The full-field (Ganzfeld) scotopic electroretinogram (ERG) was used to assess retinal function at baseline and during acute IOP challenge according to the established protocols (Kong et al., 2009). In brief, animals were dark-adapted overnight (> 12 h) with experimental manipulation being performed using head-mounted night vision goggles (Scout2; Trivisio Prototyping GmbH, Dreieich, Germany). Animals were anesthetized with intraperitoneal injection of ketamine/xylazine (70: 7 mg kg−1; Troy Laboratories Pty Ltd., Smithfield, NSW, Australia) followed by supplementation with 20% of the initial dose every 30 min (Saszik et al., 2002; Peachey & Ball, 2003). Mydriasis was achieved with 1 drop of tropicamide (0.5%, Alcon Laboratories Inc., Fort Worth, TX, USA) and phenylephrine (2.5%, Minims; Chauvin Pharmaceuticals, Surrey, UK). Corneal anesthesia was achieved with a single drop of proxymetacaine hydrochloride (0.5%, Alcon Laboratories Inc.). Animals were lightly secured to a platform with wire loops across the upper back and nose. A circulating warm water heating pad was used to maintain body temperature (37–38 °C). Signals were recorded using silver/silver chloride electrodes (99.99% purity, 0.329 mm ¼ 29 G A&E Metal Merchants, Sydney, NSW, Australia) with a scleral coil reference and corneal active (He et al., 2006; Weymouth & Vingrys, 2008). Both of these were referenced to a stainless steel ground (F-E2-60, Grass Technologies, West Warwick, RI, USA) inserted into the tail. Electrode placement and anterior chamber cannulation with a 50-μm-diameter borosilicate needle were performed using monocular night vision scopes (NVMT1; Yukon, Mansfield, TX, USA) fitted on the eye piece of a dissecting microscope (MZ6; Leica). Light stimuli were brief (1 ms) white flashes (5 Watt white LEDs, 5500°K; Luxeon Calgary, Alberta, Canada) delivered via a Ganzfeld integrating sphere (Photometric Solutions International, Huntingdale, VIC, Australia). Signals were amplified 1000× and recorded with band-pass setting of −3 dB at 0.3–1000 Hz (P511 AC Preamplifier, Grass Telefactor, West Warwick, RI, USA) and digitized with a 4-kHz acquisition (Powerlab 8SP, ADIntruments, Bella Vista, NSW, Australia).
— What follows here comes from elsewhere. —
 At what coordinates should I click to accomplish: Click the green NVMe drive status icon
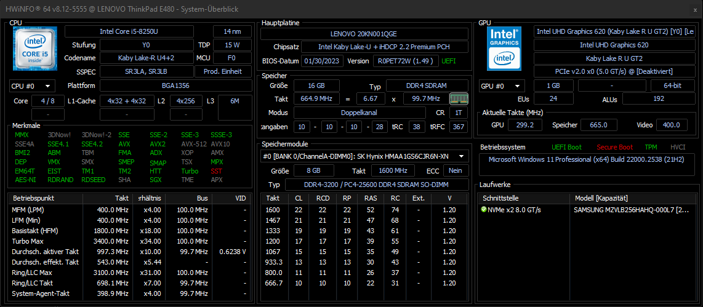484,209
Following electrode placement, the anterior chamber of the left eye was cannulated using a borosilicate needle (approximately 50 μm, 1B100-6, WPI) connected via polyethylene tubing (0.97 mm inner diameter; Microtube Extrusions, North Rocks, NSW, Australia) to a pressure transducer (Transpac IV; Abbott Critical Care Systems, Sligo, Ireland), which was connected in series with a sterile Hanks’ balanced salt solution reservoir (JRH Biosciences, Lenexa, KS, USA). By altering the height of the reservoir, the level of intraocular pressure in the eye can be altered. Patency of the needle was determined by observation for anterior chamber distension under microscope. Previous work by our laboratory showed that the needle aperture has low resistance and thus a negligible effect on pressure equilibration within the anterior chamber (Kong et al., 2009).
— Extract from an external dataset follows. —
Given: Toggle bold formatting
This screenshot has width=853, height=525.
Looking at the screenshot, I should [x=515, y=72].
Following cannulation of the anterior chamber of the left eye, intraocular pressure was raised in a stepwise manner starting from 25 mmHg up to 50 mmHg at 5 mmHg increments, and from there up to 80 mmHg in 10 mmHg increments. At each step, IOP was stabilized for 10 min before ERG recording. ERG recordings were made at 10-min intervals at baseline and during IOP elevation. Stimuli to elicit the scotopic threshold response (STR, −4.54 log cd.s.m−2, 30 averages, 3-second interstimulus interval), the ON-bipolar cell response (P2, −2.23 log cd.s.m−2, single flash), and a photoreceptoral P3 response (single flash, 0.34 log cd.s.m−2) were employed. All procedures (ERG and IOP elevation) were performed with the genotype of animals masked to the investigator at the time of the procedure.